What the task requires:
Working from the records below, repeat exactly the lines starting at the line that contains "Where should I click to: Click the Aktive" and ending at the line that contains "Open the LIVE-КАЗИНО", inclusive.

(Dataset entries)

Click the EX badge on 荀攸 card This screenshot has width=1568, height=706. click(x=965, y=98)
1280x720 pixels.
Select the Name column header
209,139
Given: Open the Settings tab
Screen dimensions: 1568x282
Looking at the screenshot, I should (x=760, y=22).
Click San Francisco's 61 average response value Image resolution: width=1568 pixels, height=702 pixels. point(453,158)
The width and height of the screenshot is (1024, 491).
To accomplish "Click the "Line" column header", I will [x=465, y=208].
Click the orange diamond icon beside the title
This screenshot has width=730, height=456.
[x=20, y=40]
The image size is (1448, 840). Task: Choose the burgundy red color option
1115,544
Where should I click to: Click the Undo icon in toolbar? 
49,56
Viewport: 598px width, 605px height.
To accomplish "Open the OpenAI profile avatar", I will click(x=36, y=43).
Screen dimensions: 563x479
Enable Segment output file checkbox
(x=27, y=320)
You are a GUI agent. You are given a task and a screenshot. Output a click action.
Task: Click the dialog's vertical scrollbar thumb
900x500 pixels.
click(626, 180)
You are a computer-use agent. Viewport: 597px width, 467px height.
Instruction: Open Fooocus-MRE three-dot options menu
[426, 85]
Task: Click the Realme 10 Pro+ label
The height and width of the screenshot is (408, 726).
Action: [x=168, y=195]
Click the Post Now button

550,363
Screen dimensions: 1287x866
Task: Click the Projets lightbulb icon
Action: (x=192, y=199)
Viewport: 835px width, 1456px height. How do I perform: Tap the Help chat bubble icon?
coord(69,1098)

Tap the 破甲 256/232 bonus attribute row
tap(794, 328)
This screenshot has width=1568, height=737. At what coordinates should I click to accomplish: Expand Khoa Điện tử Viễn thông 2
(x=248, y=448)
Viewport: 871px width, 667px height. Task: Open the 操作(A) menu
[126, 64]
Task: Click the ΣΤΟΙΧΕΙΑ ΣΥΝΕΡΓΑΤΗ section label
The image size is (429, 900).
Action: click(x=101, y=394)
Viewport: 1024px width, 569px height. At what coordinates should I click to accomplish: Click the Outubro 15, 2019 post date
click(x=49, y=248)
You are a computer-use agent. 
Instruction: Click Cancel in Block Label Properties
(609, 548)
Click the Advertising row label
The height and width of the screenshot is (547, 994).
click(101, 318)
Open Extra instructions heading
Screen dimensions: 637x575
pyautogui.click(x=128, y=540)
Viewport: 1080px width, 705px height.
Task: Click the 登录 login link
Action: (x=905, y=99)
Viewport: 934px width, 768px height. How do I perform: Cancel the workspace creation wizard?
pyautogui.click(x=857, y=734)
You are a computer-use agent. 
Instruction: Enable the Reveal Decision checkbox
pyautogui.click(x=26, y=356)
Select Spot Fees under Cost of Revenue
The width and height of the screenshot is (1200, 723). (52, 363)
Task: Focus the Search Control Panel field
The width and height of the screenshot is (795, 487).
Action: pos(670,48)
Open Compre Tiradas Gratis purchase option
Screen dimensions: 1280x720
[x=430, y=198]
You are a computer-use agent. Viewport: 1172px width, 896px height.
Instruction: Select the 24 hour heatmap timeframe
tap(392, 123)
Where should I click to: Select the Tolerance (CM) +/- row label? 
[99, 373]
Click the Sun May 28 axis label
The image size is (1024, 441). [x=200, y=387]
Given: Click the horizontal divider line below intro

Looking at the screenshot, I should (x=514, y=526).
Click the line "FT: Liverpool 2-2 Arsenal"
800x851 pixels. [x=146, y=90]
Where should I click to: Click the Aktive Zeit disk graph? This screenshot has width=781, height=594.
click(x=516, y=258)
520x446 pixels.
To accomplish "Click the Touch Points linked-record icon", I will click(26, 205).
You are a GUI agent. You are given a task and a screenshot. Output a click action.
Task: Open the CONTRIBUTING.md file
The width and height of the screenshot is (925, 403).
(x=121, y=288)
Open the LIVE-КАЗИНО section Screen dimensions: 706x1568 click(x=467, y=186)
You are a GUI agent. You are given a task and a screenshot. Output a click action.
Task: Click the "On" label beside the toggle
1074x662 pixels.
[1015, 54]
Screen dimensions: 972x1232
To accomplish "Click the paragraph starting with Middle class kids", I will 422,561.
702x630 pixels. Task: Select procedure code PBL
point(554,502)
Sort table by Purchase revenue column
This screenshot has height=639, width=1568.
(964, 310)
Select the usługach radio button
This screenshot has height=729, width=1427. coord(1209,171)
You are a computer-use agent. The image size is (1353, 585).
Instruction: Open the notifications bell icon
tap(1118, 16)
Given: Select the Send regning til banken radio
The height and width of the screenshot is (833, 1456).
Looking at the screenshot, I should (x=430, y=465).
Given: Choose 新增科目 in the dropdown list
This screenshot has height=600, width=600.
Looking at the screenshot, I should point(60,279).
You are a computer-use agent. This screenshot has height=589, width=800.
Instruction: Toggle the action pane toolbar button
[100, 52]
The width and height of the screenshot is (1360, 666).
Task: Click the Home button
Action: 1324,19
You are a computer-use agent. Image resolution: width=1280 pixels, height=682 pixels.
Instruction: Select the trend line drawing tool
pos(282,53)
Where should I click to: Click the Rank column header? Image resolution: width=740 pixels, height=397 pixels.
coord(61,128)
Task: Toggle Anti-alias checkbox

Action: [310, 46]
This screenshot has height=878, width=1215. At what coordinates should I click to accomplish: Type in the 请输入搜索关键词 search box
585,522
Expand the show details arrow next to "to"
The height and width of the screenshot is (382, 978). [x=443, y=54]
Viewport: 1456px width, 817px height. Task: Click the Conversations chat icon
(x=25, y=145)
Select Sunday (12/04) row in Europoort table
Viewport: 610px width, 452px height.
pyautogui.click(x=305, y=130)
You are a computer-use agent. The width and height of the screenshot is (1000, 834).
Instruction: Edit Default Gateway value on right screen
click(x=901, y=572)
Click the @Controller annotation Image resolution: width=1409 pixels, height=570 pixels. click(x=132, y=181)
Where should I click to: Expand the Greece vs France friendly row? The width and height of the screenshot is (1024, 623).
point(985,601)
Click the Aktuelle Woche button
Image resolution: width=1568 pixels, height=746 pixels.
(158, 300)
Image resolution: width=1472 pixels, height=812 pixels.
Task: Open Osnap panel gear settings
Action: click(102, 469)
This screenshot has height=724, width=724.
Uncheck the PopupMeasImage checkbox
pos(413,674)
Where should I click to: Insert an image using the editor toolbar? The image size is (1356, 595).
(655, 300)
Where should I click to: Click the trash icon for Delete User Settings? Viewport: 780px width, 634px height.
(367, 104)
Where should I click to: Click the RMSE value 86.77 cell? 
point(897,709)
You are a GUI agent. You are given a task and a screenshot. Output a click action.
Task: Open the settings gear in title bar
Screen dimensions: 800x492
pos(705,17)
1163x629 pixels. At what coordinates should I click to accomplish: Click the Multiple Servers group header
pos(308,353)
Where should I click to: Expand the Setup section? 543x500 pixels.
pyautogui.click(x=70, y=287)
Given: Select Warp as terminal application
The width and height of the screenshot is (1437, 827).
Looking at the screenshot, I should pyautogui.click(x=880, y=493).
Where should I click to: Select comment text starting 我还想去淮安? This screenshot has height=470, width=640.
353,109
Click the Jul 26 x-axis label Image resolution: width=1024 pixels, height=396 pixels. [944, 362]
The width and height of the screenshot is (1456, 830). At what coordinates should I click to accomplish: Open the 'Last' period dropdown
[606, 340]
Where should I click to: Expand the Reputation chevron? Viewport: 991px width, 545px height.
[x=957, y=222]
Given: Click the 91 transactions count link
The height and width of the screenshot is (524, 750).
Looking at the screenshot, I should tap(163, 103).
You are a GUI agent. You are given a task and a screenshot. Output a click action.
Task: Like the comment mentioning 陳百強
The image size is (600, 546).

(End Dataset entries)

Response to the task:
Where should I click to: Click the Aktive Zeit disk graph? This screenshot has width=781, height=594.
click(x=516, y=258)
520x446 pixels.
To accomplish "Click the Touch Points linked-record icon", I will click(26, 205).
You are a GUI agent. You are given a task and a screenshot. Output a click action.
Task: Open the CONTRIBUTING.md file
The width and height of the screenshot is (925, 403).
(x=121, y=288)
Open the LIVE-КАЗИНО section Screen dimensions: 706x1568 click(x=467, y=186)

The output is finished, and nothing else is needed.